Essa nova estratégia, adotada dez dias depois de o Tesouro ter iniciado operações de recompra de títulos, busca dar mais "funcionalidade" ao mercado de renda fixa, ao criar um mecanismo para quem deseja sair de suas posições. A ideia é munir o investidor que precisar zerar sua posição em juro prefixado, mas que não tem título público.

Para a Icatu Vanguarda, é difícil que essas atuações mudem a direção dos mercados, mas podem trazer alguma acomodação, e "mais funcionalidade, que de fato se perdeu ao longo desta semana". "Fora uma mudança substancial do cenário externo, apenas uma mudança no quadro político local, que venha a aumentar substancialmente a probabilidade de vitória de um candidato liberal e reformista, será capaz de reverter estes movimentos negativos", diz em nota.

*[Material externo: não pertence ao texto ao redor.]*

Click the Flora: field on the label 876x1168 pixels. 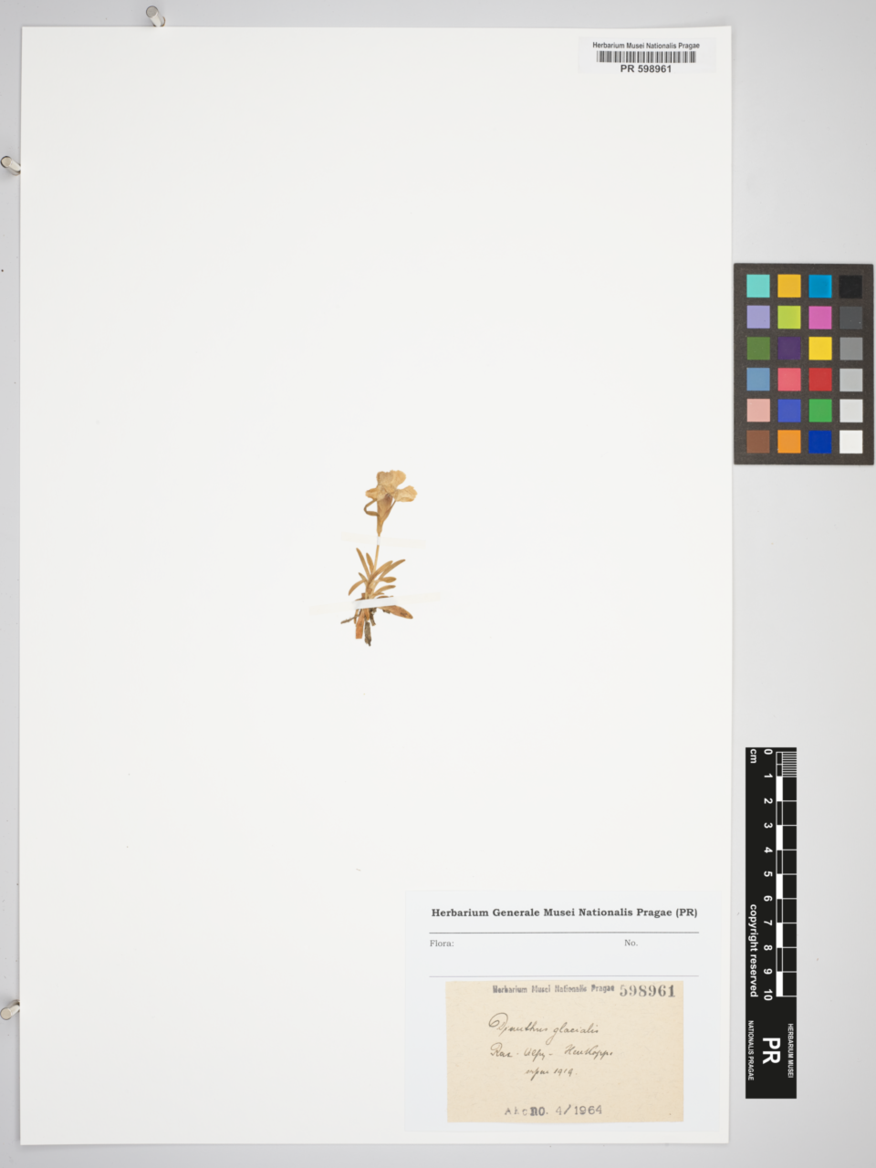[x=442, y=944]
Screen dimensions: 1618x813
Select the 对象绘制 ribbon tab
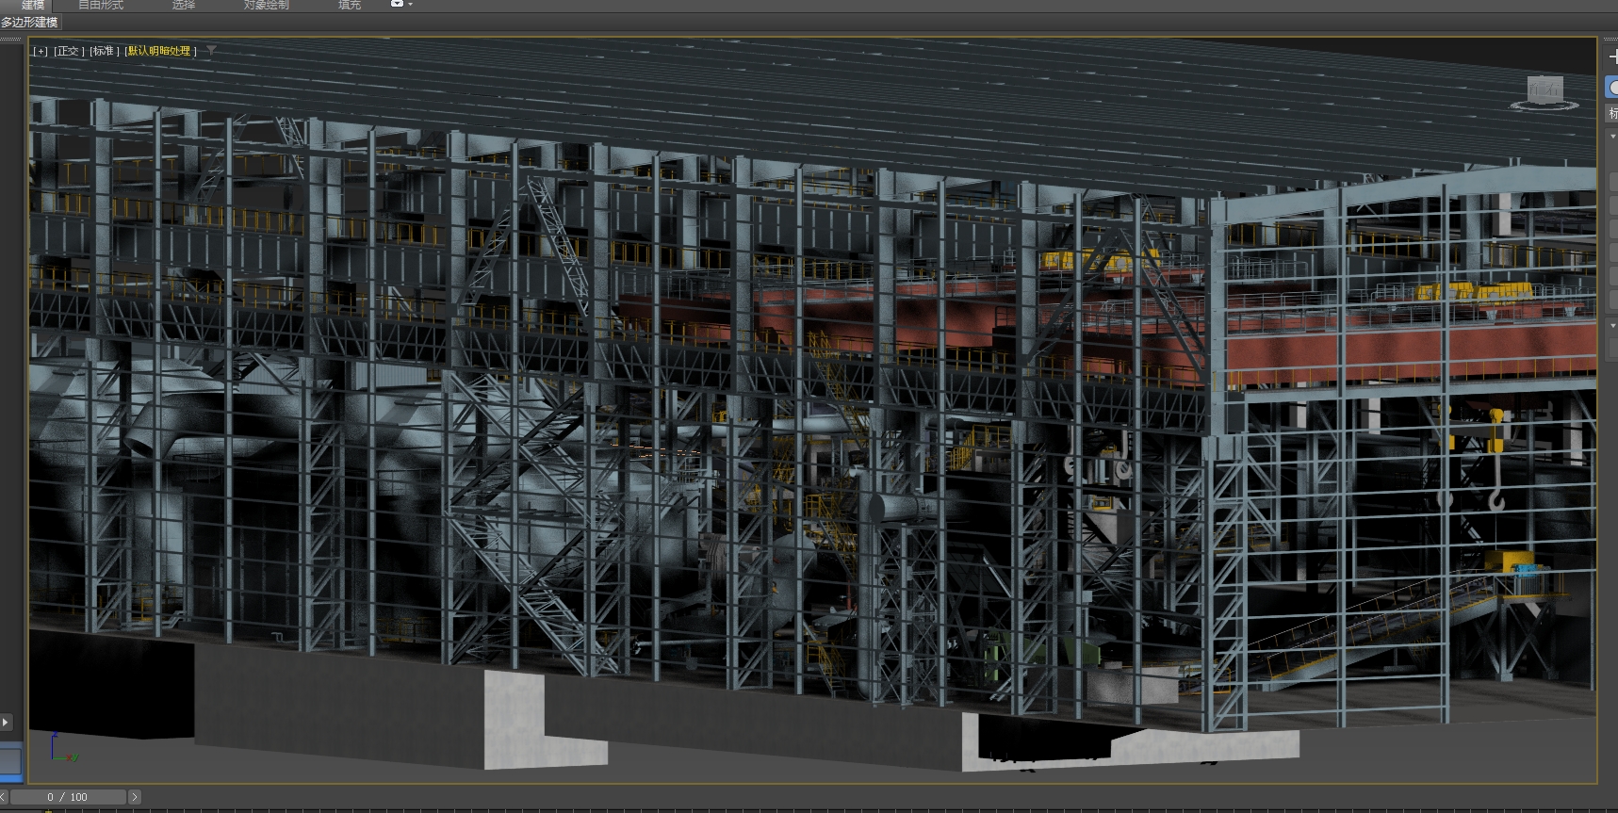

Para Vitor Carvalho, sócio e gestor na LAIC-HFM Gestão de Recursos, as operações abrem espaço para alívios momentâneos, mas não mudam tendência que continua sendo negativa.

"Os fatores negativos ainda estão aí: incerteza com eleição, pouco compromisso dos candidatos com reformas, piora fiscal após a crise dos combustíveis, exterior menos favorável", diz. "As operações deveriam ter uma contrapartida da cena política, mas como isso não vem pode ser que não tenham efeito esperado (...) a menos que tenhamos boas notícias, não tem reversão do quadro", diz.

Por volta das 16h, o DI janeiro/2019 ficou em 7,525% (6,975% no ajuste anterior), oDI janeiro/2020 marcava 8,780% (8,060% no ajuste anterior), oDI janeiro/2021 subiu a 9,790% (9,230% no ajuste anterior), oDI janeiro/2023 apontou 11,440 (11,110% no ajuste anterior), oDI janeiro/2025 subiu a 12,120% (11,970% no ajuste anterior), oDI janeiro/2027 marcou 12,570 (12,500% no ajuste anterior) e oDI janeiro/2029 anotou 13,110% (12,810% no ajuste anterior).